■ **What to do**: Would you transcribe word for word every line from the one containing "Given: Open the ERC-721 NIP entry" to the end of the data, both ends included, and leave out the rest?

(Pixel coordinate grounding data)
■ ■ ■ ■ ■
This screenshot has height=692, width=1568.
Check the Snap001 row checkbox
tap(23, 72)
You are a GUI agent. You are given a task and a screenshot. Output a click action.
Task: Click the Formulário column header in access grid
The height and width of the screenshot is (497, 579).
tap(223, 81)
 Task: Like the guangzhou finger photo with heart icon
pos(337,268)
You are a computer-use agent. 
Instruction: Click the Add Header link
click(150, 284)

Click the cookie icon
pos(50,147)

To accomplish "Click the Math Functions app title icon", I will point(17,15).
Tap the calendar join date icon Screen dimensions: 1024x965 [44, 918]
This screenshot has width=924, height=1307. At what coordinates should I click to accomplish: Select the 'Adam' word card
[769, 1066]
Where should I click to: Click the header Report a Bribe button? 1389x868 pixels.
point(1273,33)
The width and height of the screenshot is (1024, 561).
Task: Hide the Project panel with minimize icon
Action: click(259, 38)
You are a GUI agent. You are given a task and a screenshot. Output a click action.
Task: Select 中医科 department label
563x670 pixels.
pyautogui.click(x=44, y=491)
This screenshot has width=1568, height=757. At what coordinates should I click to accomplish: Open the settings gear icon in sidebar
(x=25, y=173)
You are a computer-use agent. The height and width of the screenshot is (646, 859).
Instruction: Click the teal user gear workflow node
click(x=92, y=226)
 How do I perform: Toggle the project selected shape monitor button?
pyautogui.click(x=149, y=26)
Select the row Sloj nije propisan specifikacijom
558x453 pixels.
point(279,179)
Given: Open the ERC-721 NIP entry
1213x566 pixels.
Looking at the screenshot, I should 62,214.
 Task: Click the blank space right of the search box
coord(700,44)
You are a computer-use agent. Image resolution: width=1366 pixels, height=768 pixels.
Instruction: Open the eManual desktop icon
■ ■ ■ ■ ■
■ **Answer to this task**:
Given: Open the ERC-721 NIP entry
1213x566 pixels.
Looking at the screenshot, I should 62,214.
 Task: Click the blank space right of the search box
coord(700,44)
You are a computer-use agent. Image resolution: width=1366 pixels, height=768 pixels.
Instruction: Open the eManual desktop icon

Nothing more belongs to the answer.